06:46 Ça, c'est des choses qui arrivent ?
06:47 On fait ça tous les jours.
06:48 D'accord.
06:49 C'est-à-dire que vous avez plusieurs experts sur la place publique de Paris qui sont importants et qui expertisent tous les jours des planches originales, des collections.
06:58 Et parfois, on a des belles surprises dans les collections qu'on peut voir.
07:02 Encore une question, même si j'avais dit que c'était la dernière.
07:05 Si j'ai 100 euros, 1000 euros, 10 000 euros, je trouve forcément une planche originale où il y a quand même un budget minimum à y consacrer pour avoir quelque chose de qualité ?
07:13 En fait, tout dépend de la renommée de l'auteur. Si vous aimez un auteur qui est moins connu, à 100, 150 euros, vous pouvez vous faire plaisir.
07:20 D'accord.
07:21 Par contre, sur un auteur, sur les 50 grands noms de la bande dessinée Franck Combel, ça va être plus compliqué. Le ticket d'entrée va être autour de 6, 8 000 euros.

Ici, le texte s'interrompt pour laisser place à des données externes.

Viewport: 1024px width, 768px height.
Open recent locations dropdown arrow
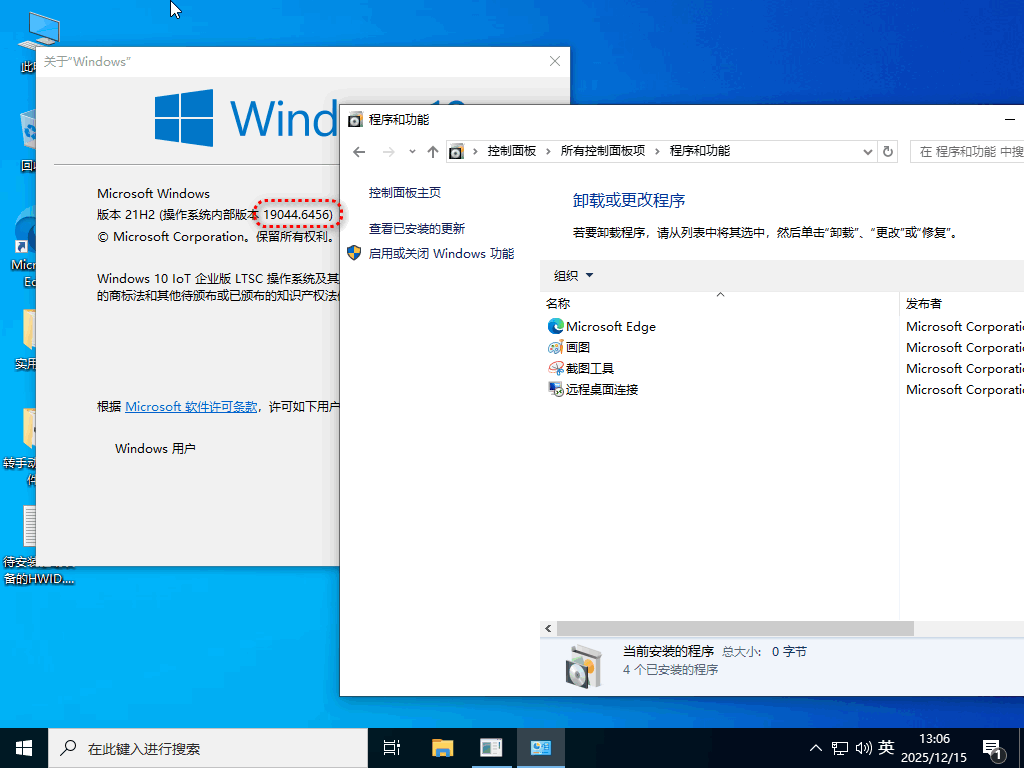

07:29 Et est-ce que le cours de ces planches originales peut fortement varier à la hausse ou à la baisse ?
07:35 Oui. Comme on a pu le voir, quand la génération de collectionneurs est passée, c'est plutôt à la baisse.
07:42 Et à la hausse, actuellement, c'est un phénomène qu'on voit, c'est-à-dire qu'on se rapproche du marché américain.
07:46 Un auteur lambda qui vaut 1000 euros la planche, entre la très belle planche qui va être recherchée par tous les collectionneurs et une planche plus anecdotique de l'album, on peut avoir une différence de prix de x10.
07:58 D'accord. Donc le nom ne fait pas tout, finalement. Il faut que ce soit une planche particulière.
08:02 La scène clé, le héros, la présence d'un décor particulier, voilà. Ça intervient sur le prix de la planche.
08:10 Et un auteur, par exemple, comme Giraud, le créateur de Blueberry, avec Charlie, sur la bonne période, c'est-à-dire dans les années 70, une planche peut s'échanger autour de 8, 10 000 euros ou faire 60, 80 000 euros si elle est somptueuse.
08:23 D'accord.
08:24 Merci beaucoup, Florian Bourguet, de nous avoir accompagné dans ce Parts de Patrimoine.
08:27 Je rappelle que vous êtes expert en bande dessinée et en planche originale. Merci beaucoup.
08:30 Merci à vous.
08:31 Et quant à nous, on se retrouve tout de suite dans Enjeu patrimoine.